-- EXERCISE REQUIREMENTS --
Format the rows as a JSON list of strings, one string per line, starting at the first line and ending at the line containing "coordinates (1267, 10).". Leave out blank lines.

Items from a dataset:
■ ■ ■ ■ ■ ■ ■
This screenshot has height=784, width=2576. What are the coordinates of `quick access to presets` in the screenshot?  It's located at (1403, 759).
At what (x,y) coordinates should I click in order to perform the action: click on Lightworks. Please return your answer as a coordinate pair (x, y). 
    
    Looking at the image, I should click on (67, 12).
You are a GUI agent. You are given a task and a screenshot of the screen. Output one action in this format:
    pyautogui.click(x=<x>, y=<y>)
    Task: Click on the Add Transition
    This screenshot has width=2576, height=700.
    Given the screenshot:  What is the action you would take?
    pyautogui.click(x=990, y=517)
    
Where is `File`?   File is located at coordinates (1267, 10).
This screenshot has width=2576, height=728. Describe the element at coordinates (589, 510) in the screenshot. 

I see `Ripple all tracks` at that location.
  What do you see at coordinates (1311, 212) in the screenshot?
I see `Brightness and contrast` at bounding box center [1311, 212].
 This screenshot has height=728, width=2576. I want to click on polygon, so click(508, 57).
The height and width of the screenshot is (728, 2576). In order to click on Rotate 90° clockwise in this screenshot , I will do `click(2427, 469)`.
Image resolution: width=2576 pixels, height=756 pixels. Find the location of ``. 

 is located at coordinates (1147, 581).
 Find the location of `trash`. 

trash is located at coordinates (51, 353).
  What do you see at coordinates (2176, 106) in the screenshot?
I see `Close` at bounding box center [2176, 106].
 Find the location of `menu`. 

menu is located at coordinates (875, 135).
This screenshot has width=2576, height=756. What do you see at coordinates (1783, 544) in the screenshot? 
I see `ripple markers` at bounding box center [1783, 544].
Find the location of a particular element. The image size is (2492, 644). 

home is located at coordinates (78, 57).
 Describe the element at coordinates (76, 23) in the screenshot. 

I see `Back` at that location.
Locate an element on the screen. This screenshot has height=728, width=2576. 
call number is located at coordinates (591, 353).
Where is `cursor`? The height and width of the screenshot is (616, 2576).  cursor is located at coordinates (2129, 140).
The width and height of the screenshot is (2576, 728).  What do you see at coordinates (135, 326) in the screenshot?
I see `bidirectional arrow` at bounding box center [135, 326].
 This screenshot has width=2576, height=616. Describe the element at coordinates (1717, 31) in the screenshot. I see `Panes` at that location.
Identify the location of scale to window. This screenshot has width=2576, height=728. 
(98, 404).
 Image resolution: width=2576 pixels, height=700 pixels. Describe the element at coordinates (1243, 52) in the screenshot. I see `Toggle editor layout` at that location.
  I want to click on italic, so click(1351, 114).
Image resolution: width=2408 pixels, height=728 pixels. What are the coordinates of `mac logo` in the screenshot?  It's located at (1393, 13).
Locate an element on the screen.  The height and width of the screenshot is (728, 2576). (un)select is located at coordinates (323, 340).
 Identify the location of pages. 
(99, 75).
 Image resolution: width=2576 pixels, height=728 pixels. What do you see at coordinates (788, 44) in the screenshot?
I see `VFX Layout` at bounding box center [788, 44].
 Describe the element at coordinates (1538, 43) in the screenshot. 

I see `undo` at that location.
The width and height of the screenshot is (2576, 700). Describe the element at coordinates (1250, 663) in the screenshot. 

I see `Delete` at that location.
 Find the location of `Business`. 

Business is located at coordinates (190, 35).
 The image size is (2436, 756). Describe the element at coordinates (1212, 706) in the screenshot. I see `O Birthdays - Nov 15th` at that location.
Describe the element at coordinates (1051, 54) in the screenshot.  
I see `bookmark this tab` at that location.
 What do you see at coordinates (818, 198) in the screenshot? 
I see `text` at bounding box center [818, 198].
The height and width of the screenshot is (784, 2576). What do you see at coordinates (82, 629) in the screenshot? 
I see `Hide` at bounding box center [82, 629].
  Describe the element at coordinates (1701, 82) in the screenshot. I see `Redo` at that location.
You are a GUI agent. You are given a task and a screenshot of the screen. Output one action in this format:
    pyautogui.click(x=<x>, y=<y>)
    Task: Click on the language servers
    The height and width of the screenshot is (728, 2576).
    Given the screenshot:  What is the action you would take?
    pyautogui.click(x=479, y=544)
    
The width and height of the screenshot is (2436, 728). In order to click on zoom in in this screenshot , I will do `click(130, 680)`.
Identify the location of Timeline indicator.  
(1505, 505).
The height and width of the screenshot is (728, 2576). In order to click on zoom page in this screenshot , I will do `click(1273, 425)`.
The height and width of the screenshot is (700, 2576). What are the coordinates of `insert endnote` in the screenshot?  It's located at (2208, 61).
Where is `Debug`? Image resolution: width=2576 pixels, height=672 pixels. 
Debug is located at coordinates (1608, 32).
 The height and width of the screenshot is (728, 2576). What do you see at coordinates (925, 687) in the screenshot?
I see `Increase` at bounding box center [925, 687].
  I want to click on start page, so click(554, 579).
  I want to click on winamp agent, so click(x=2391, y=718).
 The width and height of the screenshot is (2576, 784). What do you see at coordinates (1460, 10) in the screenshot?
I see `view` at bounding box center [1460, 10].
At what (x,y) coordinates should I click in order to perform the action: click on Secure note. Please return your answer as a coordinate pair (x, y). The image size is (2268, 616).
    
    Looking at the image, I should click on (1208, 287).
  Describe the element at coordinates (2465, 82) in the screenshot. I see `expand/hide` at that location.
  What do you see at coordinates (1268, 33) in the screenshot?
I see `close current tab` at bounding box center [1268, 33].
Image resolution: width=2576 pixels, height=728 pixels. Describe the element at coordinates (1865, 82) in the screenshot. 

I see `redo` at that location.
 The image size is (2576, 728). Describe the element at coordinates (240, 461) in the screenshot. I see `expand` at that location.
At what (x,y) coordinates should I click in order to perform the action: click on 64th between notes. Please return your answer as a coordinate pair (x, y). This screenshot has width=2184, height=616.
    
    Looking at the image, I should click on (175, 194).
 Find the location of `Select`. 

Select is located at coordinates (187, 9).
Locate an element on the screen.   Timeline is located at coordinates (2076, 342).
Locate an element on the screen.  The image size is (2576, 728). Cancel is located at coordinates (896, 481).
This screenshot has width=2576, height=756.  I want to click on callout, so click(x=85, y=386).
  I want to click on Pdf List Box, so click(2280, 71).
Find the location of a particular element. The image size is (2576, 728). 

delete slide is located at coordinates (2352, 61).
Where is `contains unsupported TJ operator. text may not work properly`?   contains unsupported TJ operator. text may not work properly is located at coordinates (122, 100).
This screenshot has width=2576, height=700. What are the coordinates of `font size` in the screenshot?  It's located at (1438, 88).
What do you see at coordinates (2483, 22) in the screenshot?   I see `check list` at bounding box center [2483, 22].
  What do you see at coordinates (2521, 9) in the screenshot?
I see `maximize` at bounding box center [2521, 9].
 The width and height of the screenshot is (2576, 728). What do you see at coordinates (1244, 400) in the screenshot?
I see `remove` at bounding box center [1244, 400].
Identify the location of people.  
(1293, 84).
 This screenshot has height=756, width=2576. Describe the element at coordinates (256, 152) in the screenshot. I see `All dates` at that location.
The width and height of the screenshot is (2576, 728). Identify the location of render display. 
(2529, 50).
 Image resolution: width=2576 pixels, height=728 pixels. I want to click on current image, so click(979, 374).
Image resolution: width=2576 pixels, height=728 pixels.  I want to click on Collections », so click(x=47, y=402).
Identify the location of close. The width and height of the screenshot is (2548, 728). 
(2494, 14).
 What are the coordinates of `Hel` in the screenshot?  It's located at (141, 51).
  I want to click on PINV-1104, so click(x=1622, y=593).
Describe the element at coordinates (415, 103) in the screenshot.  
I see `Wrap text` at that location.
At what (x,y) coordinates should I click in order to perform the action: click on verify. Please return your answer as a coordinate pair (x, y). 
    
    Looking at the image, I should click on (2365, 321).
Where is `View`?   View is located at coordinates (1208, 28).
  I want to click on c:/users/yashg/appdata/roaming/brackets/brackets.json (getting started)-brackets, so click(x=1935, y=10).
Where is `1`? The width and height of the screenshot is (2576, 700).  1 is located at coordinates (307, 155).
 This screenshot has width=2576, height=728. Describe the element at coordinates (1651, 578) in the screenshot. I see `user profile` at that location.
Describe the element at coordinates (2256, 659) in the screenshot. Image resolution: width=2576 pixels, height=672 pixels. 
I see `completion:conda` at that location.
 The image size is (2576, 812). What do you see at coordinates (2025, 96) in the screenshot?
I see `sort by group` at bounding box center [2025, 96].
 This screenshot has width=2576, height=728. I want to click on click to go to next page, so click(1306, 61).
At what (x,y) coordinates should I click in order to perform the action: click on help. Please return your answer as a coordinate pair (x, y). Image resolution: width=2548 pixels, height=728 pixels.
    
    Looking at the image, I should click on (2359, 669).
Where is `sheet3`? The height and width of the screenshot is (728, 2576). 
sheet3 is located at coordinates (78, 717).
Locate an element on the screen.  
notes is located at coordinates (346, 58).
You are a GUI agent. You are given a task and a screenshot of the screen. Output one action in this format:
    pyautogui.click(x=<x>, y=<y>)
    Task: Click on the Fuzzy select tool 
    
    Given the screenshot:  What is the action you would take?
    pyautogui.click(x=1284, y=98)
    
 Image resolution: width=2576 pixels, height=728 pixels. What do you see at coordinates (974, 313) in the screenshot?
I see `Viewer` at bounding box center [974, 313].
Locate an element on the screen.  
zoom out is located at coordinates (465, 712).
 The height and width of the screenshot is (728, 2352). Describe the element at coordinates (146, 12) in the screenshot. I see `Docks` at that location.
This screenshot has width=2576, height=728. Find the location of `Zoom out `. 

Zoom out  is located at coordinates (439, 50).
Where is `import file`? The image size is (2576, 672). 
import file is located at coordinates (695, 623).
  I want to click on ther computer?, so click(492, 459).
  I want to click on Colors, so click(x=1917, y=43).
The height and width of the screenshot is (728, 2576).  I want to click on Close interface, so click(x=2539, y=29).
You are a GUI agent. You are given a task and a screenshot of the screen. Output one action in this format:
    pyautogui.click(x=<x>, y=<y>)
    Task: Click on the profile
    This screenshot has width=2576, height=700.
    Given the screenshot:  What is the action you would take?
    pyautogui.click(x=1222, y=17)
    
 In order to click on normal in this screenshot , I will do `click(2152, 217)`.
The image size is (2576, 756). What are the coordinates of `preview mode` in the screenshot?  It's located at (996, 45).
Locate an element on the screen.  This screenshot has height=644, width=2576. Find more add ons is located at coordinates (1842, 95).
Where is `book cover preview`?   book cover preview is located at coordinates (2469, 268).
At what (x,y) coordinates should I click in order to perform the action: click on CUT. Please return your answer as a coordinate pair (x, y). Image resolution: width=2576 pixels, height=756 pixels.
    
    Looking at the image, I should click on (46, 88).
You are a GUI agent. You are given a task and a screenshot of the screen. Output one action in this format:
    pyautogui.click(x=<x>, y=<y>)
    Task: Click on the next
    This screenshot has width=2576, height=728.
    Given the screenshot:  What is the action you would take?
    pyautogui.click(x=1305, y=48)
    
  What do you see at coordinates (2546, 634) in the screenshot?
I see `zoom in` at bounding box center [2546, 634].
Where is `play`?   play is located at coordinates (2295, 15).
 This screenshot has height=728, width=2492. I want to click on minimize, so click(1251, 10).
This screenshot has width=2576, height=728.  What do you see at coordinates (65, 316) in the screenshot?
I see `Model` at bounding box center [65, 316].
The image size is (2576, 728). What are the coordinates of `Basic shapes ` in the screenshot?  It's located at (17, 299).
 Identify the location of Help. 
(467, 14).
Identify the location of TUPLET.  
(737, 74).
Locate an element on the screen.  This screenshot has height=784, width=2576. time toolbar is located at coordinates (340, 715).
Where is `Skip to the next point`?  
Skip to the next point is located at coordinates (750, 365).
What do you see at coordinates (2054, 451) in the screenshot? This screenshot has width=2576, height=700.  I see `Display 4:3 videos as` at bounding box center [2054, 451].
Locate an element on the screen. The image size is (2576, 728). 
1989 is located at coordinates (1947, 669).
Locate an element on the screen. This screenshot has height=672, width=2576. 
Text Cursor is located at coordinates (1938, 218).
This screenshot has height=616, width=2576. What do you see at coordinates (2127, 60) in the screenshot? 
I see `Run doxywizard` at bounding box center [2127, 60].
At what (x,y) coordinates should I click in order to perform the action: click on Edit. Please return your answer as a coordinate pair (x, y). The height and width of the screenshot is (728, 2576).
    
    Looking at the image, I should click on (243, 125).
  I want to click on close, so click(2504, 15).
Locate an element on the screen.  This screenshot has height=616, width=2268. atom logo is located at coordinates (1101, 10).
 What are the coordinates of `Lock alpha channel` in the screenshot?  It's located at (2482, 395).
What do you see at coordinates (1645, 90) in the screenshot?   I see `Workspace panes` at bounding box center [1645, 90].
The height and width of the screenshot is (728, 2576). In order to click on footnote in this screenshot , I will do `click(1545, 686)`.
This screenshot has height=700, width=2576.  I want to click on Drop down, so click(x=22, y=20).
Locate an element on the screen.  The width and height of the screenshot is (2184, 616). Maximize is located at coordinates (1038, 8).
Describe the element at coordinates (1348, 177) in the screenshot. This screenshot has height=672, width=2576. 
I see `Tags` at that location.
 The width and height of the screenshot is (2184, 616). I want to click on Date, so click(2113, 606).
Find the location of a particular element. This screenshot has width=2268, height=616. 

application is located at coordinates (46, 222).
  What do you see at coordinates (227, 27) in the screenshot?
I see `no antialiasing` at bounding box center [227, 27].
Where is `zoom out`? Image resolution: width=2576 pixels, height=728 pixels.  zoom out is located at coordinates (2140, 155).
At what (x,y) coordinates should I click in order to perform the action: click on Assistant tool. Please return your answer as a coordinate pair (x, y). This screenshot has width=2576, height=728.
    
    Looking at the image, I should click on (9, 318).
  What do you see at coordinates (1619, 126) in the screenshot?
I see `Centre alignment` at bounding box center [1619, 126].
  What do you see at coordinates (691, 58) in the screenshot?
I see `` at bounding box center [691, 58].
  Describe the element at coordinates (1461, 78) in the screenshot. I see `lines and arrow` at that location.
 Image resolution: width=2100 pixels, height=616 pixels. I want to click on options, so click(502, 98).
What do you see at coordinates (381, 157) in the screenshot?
■ ■ ■ ■ ■ ■ ■
-- COMPLETE OUTPUT --
[
  "This screenshot has height=784, width=2576. What are the coordinates of `quick access to presets` in the screenshot?  It's located at (1403, 759).",
  "At what (x,y) coordinates should I click in order to perform the action: click on Lightworks. Please return your answer as a coordinate pair (x, y). ",
  "    Looking at the image, I should click on (67, 12).",
  "You are a GUI agent. You are given a task and a screenshot of the screen. Output one action in this format:",
  "    pyautogui.click(x=<x>, y=<y>)",
  "    Task: Click on the Add Transition",
  "    This screenshot has width=2576, height=700.",
  "    Given the screenshot:  What is the action you would take?",
  "    pyautogui.click(x=990, y=517)",
  "Where is `File`?   File is located at coordinates (1267, 10)."
]